Work to complete:
The lines below, from the one holding "Given: Click the calendar" through the final line, are to be copied exactly, with no other lines and no pictures.

======== Input material

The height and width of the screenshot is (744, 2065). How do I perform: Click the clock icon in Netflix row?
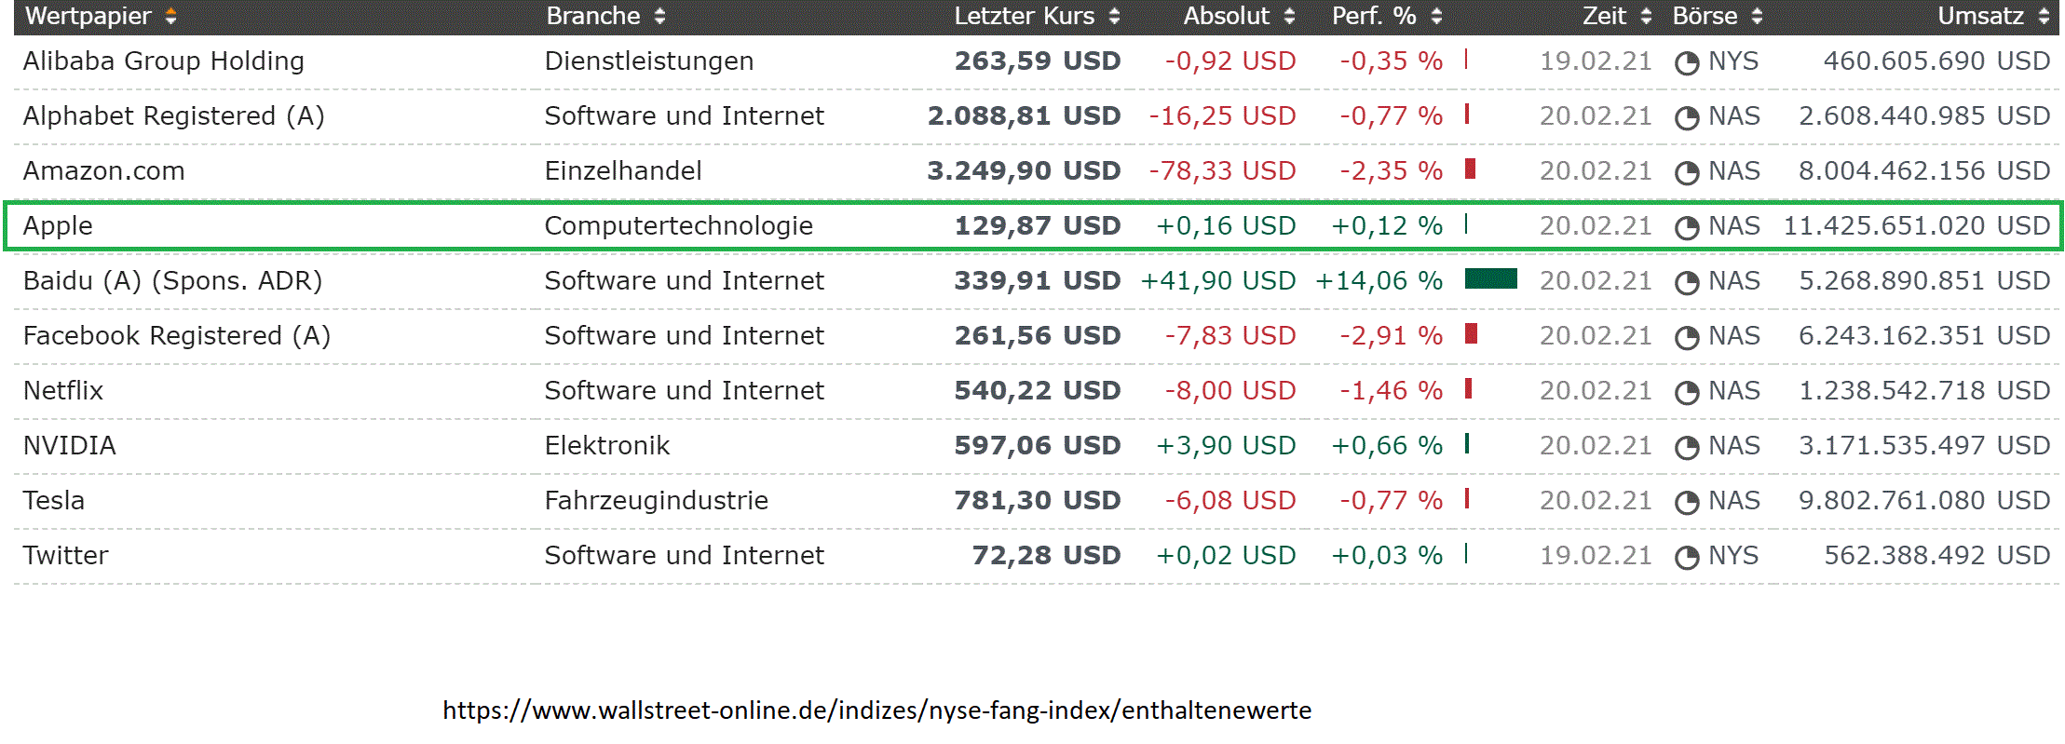1687,393
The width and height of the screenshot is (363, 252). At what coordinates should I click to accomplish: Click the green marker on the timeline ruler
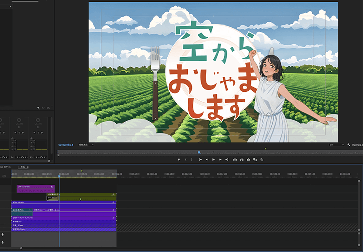point(82,171)
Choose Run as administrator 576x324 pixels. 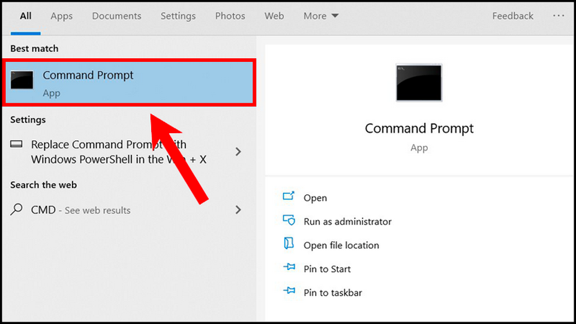point(347,221)
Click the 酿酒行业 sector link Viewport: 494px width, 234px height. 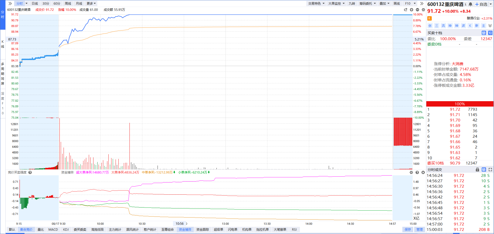point(473,18)
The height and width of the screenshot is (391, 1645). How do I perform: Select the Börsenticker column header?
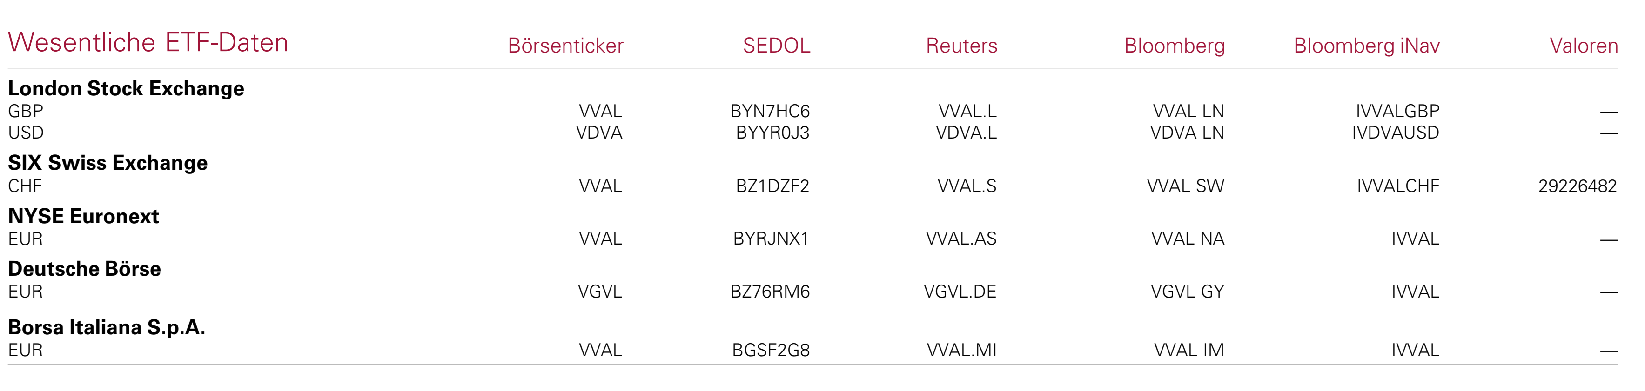tap(565, 46)
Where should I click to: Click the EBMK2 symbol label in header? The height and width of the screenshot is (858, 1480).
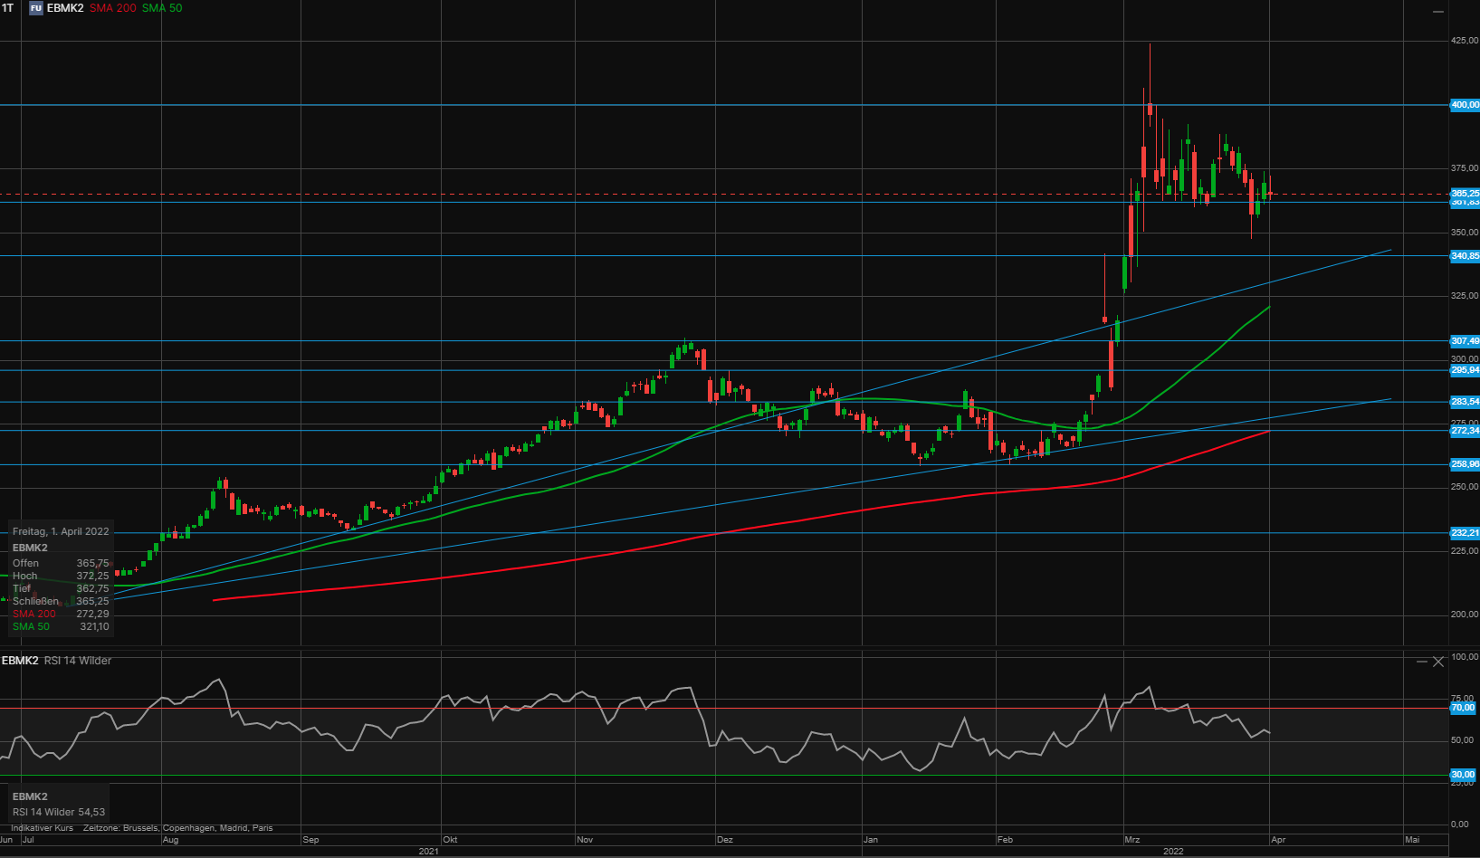coord(65,8)
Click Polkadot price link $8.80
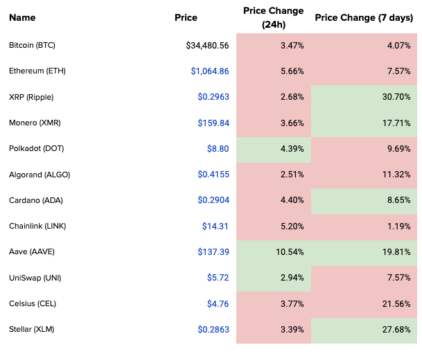Viewport: 422px width, 354px height. pos(218,148)
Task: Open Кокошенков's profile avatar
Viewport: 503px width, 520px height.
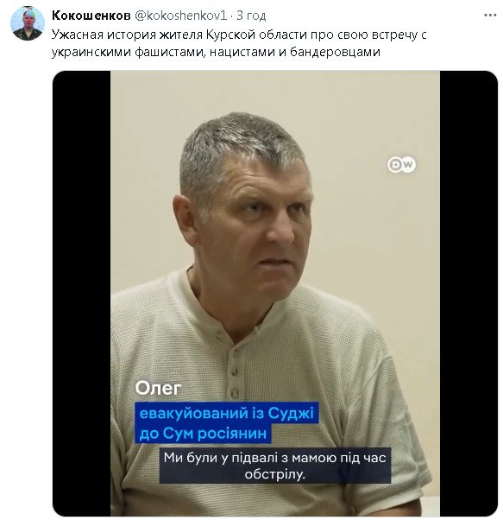Action: (x=27, y=23)
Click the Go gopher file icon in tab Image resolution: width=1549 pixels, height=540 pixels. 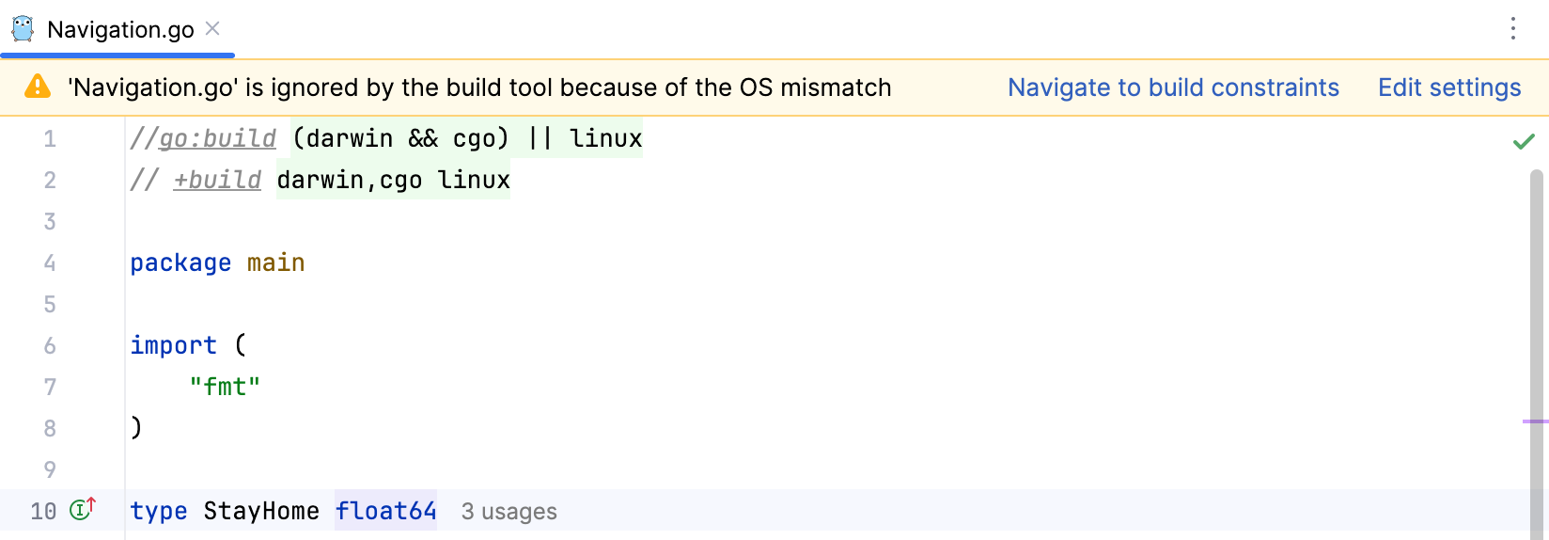point(23,29)
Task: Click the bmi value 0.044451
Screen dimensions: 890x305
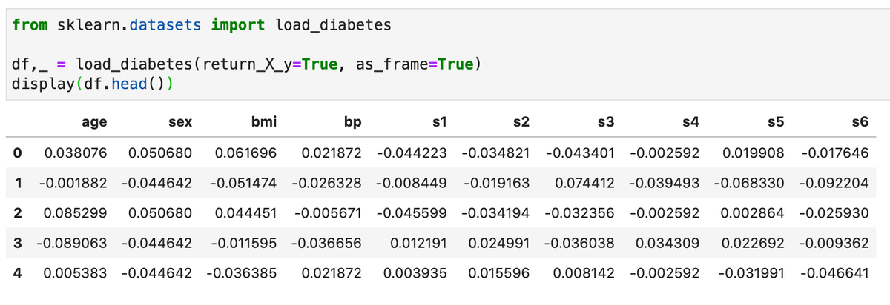Action: [245, 212]
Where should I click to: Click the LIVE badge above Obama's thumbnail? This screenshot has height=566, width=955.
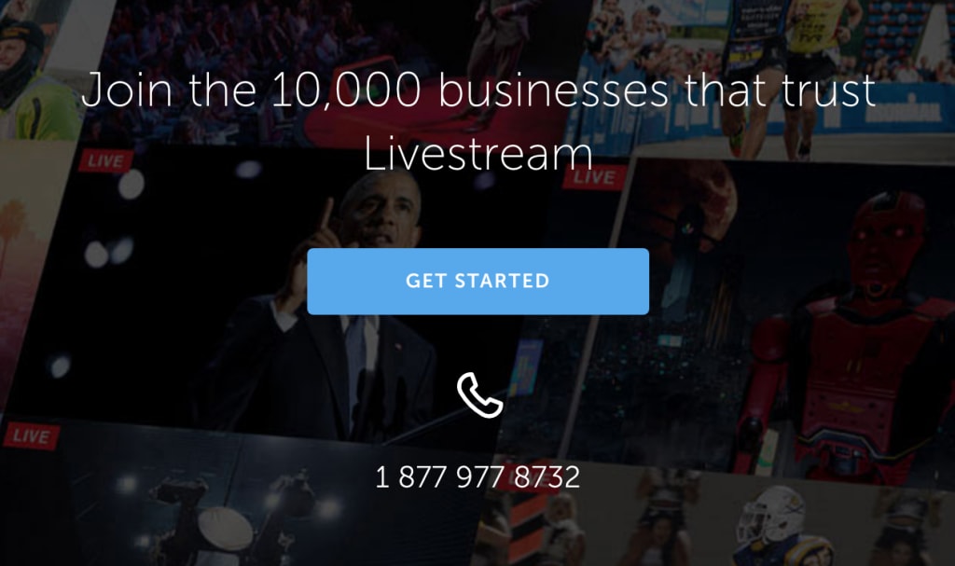click(x=105, y=160)
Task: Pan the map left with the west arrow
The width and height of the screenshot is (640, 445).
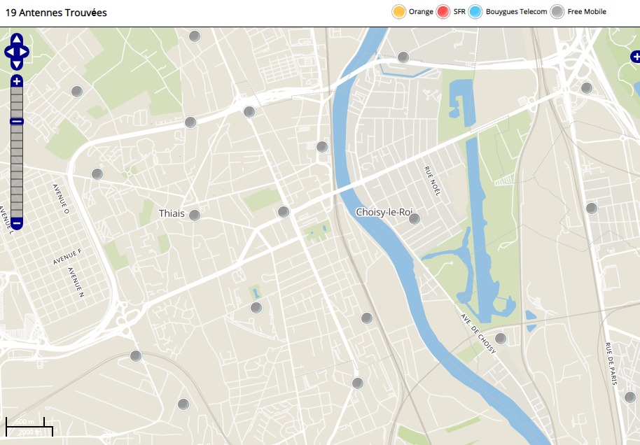Action: tap(8, 52)
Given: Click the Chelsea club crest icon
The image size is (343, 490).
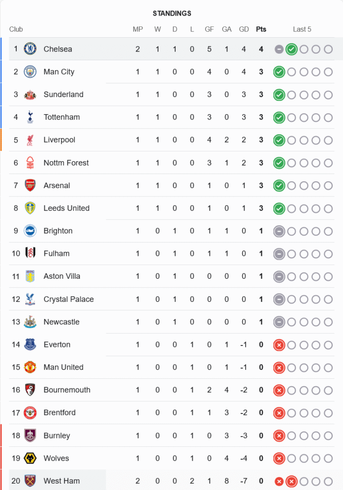Looking at the screenshot, I should (x=30, y=49).
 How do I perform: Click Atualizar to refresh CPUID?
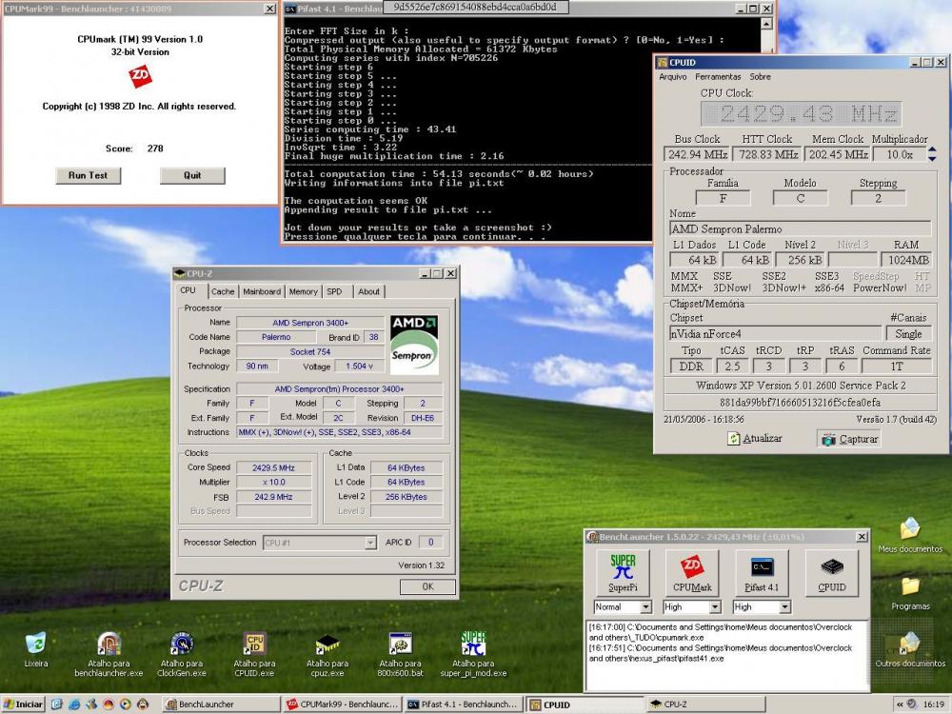755,439
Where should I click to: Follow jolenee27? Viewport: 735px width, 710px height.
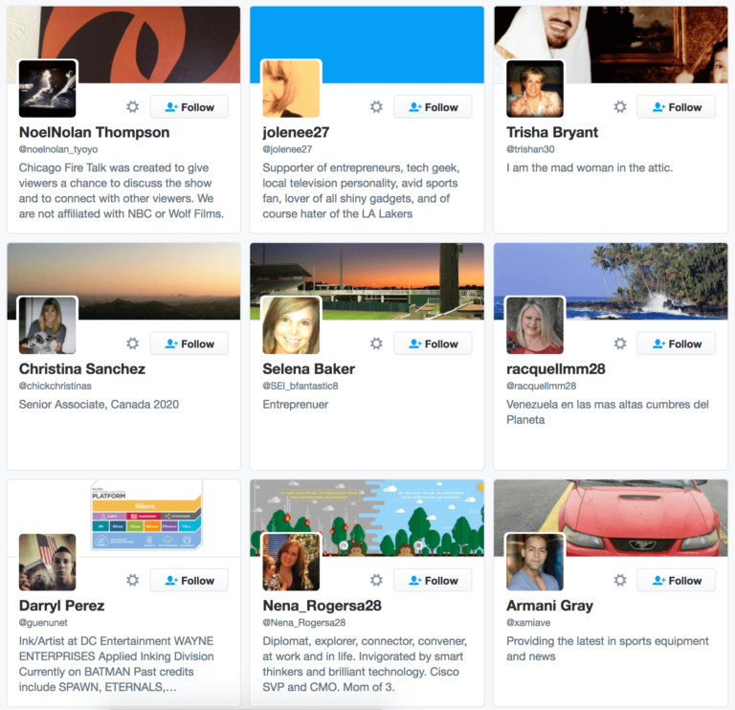click(x=434, y=107)
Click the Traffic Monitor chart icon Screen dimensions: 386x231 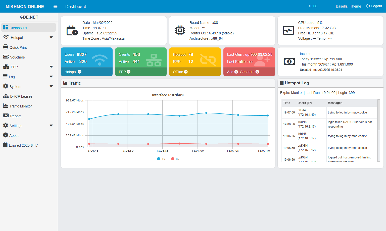point(6,106)
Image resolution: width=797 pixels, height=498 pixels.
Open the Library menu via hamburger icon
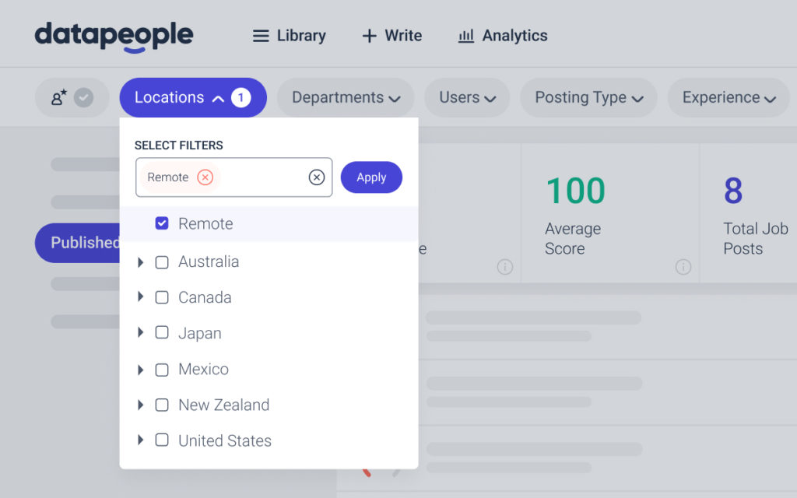(261, 35)
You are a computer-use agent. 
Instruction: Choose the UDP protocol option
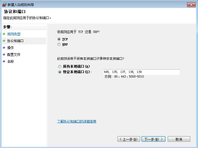tap(59, 44)
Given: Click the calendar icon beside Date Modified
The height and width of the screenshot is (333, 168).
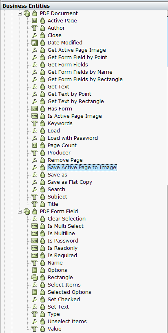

================

Output for this task:
Given: Click the calendar icon beside Date Modified
The height and width of the screenshot is (333, 168).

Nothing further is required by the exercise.